> **Exercise goal**
Look through the entries below and extract exactly the lines from the one containing "popular roofing materials (838, 1741)" through the one containing "New Roof Options (821, 1677)", ends included.

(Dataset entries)

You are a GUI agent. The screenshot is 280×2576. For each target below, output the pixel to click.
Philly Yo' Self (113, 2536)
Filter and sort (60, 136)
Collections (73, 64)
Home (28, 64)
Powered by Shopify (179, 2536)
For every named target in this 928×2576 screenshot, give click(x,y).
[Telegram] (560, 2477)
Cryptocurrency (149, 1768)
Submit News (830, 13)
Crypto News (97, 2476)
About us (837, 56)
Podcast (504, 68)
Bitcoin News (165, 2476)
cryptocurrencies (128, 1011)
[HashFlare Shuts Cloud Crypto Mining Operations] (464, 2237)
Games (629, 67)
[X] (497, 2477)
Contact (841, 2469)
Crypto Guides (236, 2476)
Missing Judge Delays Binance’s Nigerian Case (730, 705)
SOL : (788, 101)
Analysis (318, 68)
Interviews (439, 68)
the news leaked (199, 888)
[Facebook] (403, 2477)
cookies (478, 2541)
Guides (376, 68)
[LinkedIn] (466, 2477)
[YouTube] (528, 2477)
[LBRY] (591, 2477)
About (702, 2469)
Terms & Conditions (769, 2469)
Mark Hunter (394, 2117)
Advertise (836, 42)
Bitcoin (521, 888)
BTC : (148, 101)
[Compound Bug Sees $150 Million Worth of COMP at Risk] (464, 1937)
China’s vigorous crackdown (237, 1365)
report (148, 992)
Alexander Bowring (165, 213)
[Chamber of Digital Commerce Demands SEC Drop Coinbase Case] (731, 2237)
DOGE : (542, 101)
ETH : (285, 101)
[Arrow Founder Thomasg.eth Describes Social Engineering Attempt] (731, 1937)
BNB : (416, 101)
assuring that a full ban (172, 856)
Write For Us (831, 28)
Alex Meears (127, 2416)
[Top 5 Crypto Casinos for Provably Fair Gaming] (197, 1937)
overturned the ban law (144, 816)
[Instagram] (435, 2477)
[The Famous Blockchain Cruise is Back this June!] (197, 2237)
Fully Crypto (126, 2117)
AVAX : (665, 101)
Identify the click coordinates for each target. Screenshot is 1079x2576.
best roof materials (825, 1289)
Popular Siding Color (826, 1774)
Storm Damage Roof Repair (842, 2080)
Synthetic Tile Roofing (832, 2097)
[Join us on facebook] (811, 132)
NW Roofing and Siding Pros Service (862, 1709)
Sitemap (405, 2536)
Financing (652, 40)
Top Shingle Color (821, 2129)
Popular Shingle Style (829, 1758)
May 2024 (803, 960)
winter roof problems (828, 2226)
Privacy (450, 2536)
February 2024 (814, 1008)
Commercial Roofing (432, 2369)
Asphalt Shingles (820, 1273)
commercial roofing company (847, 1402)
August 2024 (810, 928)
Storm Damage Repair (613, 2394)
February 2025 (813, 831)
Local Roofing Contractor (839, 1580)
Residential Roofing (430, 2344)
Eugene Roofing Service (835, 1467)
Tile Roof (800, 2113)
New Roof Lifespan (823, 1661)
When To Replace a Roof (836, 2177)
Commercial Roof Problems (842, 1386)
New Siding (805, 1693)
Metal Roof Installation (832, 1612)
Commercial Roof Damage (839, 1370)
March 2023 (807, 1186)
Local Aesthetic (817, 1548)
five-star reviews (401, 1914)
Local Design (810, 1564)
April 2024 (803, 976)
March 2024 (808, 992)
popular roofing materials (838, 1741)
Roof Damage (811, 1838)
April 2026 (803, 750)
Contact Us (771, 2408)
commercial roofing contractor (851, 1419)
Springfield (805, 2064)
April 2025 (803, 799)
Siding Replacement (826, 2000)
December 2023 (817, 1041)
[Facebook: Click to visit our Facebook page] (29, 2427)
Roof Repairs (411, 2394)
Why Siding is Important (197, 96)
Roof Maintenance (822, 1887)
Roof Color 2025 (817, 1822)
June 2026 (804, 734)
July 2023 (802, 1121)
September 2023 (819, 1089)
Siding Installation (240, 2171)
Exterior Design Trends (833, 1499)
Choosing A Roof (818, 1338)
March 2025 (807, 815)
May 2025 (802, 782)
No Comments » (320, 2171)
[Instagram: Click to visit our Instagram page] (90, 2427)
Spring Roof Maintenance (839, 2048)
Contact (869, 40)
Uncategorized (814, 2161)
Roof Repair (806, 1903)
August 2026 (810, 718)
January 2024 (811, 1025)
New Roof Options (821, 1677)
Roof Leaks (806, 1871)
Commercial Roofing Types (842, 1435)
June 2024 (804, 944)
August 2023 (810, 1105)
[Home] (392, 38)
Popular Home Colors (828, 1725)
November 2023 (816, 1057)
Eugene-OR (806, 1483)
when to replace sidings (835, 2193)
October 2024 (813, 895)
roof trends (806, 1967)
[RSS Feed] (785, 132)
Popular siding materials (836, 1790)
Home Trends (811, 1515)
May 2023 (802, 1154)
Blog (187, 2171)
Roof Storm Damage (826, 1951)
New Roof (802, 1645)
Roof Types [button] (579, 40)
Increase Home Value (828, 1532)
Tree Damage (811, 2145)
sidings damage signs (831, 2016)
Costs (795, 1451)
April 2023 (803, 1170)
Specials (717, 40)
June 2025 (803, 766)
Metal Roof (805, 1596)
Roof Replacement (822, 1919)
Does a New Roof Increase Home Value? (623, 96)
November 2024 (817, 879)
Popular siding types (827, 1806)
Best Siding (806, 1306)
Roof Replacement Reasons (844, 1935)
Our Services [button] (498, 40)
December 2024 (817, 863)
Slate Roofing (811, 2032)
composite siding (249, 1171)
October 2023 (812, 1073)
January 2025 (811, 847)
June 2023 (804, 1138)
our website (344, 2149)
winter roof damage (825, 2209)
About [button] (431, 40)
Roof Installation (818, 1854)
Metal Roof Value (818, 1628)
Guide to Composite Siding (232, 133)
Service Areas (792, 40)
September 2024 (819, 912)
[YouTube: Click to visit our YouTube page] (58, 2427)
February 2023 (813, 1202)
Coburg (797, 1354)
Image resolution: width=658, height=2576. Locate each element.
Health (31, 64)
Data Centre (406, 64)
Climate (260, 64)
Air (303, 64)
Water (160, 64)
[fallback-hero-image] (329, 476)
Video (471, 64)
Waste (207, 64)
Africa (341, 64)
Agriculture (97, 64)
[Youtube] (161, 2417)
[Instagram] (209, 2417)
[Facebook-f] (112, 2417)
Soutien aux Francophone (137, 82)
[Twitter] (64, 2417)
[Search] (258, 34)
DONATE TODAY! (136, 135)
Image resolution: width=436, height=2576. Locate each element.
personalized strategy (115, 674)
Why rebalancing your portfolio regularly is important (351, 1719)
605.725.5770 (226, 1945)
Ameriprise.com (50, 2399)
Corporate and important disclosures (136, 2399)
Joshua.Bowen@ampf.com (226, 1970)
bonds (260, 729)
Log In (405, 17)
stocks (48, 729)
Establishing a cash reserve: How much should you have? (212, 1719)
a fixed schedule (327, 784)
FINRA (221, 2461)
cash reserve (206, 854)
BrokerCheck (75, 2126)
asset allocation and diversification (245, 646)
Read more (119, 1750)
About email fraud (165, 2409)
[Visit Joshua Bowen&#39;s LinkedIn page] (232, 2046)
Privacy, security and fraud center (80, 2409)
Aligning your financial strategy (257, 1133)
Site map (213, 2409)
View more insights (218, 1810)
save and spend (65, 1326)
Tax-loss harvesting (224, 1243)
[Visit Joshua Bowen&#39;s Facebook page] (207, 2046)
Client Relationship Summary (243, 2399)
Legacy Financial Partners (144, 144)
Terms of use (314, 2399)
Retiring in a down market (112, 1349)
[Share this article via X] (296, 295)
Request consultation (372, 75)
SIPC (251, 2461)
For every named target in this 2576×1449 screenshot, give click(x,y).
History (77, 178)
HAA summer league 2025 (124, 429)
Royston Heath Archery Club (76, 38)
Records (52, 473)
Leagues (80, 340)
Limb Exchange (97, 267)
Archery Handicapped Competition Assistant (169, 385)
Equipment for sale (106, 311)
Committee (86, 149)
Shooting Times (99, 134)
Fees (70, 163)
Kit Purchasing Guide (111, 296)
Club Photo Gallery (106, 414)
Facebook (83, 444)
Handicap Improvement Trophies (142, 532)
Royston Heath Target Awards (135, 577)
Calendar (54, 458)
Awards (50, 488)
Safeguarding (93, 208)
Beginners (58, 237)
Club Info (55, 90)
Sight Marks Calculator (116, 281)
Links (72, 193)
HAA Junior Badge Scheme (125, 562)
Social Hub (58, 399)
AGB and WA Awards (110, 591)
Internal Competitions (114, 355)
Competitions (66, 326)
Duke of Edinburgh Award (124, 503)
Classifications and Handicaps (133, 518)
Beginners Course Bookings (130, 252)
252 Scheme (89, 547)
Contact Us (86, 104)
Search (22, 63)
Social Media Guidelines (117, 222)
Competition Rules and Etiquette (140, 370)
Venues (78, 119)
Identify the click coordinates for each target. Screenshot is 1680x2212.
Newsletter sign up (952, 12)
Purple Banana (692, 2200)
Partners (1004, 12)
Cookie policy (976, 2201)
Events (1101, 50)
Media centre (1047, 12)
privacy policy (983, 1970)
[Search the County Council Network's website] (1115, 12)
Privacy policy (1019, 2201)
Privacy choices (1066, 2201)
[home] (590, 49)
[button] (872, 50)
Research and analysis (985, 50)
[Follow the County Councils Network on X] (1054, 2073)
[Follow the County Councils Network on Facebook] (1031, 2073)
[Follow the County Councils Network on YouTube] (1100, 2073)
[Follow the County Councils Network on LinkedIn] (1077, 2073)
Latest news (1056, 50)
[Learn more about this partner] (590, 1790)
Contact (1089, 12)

> **Result for this exercise**
popular roofing materials (838, 1741)
Roof Damage (811, 1838)
April 2026 (803, 750)
Contact Us (771, 2408)
commercial roofing contractor (851, 1419)
Springfield (805, 2064)
April 2025 (803, 799)
Siding Replacement (826, 2000)
December 2023 (817, 1041)
[Facebook: Click to visit our Facebook page] (29, 2427)
Roof Repairs (411, 2394)
Why Siding is Important (197, 96)
Roof Maintenance (822, 1887)
Roof Color 2025 (817, 1822)
June 2026 (804, 734)
July 2023 (802, 1121)
September 2023 (819, 1089)
Siding Installation (240, 2171)
Exterior Design Trends (833, 1499)
Choosing A Roof (818, 1338)
March 2025 (807, 815)
May 2025 (802, 782)
No Comments » (320, 2171)
[Instagram: Click to visit our Instagram page] (90, 2427)
Spring Roof Maintenance (839, 2048)
Contact (869, 40)
Uncategorized (814, 2161)
Roof Repair (806, 1903)
August 2026 (810, 718)
January 2024 (811, 1025)
New Roof Options (821, 1677)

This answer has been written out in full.